____ Text section

In other news, I obtained the RAPIER engines and have concluded that they are the engine equivalent of a spork - it tries to be two things and is terrible at both. I made several attempts at building an SSTO with what I consider to be bare minimum parts for a worthwhile craft: cockpit, cargo bay full of science equipment (because what's the point if you can't do science?), a couple batteries and extendable solar panels I jammed into the remaining available cargo bay space (because I've learned my lesson about electricity from the last incident), small wings, tail and ailerons for atmospheric control, lightweight landing wheels, docking port (because I knew I'd need to be able to refuel in orbit), and some RCS valves so I could use said docking port. The only superfluous parts were the AIRBRAKES, which I was reluctant to lose because of the speed of this thing and I didn't fancy trying to land it without being able to slow down. Everything else was the RAPIER engines and fuel for them.

________
____ Data listing

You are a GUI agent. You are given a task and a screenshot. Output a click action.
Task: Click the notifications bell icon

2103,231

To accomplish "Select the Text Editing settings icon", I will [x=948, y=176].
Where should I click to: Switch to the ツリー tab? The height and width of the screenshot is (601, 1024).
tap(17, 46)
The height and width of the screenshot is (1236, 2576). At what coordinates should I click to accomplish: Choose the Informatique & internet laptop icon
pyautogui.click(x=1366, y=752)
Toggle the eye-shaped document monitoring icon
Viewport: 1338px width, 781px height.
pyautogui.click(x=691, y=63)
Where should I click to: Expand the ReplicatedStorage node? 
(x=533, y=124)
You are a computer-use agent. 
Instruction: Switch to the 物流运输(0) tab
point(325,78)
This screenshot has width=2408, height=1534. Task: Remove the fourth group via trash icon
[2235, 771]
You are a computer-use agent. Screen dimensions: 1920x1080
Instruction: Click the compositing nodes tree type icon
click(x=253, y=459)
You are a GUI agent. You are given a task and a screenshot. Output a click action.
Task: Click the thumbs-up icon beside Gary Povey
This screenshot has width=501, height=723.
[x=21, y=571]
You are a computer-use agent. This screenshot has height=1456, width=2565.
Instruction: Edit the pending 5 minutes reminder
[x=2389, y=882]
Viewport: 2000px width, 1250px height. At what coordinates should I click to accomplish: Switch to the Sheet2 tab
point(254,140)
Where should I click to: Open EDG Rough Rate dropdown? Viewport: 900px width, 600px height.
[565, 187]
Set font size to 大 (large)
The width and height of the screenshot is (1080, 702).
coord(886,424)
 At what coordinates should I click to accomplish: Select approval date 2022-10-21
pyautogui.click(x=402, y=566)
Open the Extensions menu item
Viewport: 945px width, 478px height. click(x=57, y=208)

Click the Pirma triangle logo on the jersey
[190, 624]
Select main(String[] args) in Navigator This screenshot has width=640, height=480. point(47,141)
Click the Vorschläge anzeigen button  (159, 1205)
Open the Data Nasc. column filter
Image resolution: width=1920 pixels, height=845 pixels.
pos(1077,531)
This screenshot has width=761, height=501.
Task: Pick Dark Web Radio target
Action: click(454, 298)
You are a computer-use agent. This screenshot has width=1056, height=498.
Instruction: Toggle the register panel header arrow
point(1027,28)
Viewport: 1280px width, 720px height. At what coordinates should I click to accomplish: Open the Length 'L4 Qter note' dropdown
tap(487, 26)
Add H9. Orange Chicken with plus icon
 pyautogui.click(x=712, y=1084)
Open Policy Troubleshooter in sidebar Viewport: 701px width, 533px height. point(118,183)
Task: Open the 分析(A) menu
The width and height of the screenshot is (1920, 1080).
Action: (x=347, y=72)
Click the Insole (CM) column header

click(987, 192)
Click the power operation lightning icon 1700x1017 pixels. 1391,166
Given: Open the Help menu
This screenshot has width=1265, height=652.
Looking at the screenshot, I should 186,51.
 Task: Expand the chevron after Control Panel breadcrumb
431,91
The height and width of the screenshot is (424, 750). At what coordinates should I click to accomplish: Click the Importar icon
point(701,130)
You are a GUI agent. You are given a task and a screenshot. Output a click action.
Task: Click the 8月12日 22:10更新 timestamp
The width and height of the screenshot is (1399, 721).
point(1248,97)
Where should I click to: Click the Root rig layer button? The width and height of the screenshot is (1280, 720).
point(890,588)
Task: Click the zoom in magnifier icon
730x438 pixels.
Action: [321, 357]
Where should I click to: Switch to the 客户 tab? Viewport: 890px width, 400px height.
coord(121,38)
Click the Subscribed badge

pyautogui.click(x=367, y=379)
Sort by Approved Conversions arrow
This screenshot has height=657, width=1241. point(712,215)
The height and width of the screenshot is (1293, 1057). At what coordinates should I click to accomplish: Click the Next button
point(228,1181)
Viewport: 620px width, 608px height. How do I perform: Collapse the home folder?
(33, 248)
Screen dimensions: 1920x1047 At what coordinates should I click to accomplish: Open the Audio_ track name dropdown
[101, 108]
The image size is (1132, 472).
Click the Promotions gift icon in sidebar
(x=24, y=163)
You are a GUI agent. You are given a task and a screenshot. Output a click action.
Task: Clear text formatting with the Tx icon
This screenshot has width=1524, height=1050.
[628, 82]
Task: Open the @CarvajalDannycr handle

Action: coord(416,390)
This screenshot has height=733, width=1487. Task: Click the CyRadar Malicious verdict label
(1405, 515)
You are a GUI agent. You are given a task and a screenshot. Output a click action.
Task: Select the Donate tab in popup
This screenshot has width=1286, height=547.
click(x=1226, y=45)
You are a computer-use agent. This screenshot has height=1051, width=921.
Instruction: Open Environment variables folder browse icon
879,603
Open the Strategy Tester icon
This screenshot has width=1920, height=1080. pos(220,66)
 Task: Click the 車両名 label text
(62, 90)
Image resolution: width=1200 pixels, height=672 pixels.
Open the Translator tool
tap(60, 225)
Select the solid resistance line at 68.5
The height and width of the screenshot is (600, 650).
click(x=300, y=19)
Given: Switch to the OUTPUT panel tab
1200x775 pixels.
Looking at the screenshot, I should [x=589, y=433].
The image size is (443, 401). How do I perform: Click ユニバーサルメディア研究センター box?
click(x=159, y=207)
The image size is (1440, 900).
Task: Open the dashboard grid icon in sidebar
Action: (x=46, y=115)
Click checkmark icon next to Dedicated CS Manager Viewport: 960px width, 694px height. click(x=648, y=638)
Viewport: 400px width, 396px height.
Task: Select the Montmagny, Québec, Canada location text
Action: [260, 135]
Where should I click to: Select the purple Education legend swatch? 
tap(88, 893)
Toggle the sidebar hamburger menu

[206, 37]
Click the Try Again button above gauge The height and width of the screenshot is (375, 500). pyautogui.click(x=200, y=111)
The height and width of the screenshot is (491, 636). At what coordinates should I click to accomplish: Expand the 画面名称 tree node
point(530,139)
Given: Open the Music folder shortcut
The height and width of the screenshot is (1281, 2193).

________

▶ Written exercise
Write out the text on the RAPIER engines and the SSTO build in full, word for word.

▶ Output of the exercise
In other news, I obtained the RAPIER engines and have concluded that they are the engine equivalent of a spork - it tries to be two things and is terrible at both. I made several attempts at building an SSTO with what I consider to be bare minimum parts for a worthwhile craft: cockpit, cargo bay full of science equipment (because what's the point if you can't do science?), a couple batteries and extendable solar panels I jammed into the remaining available cargo bay space (because I've learned my lesson about electricity from the last incident), small wings, tail and ailerons for atmospheric control, lightweight landing wheels, docking port (because I knew I'd need to be able to refuel in orbit), and some RCS valves so I could use said docking port. The only superfluous parts were the AIRBRAKES, which I was reluctant to lose because of the speed of this thing and I didn't fancy trying to land it without being able to slow down. Everything else was the RAPIER engines and fuel for them.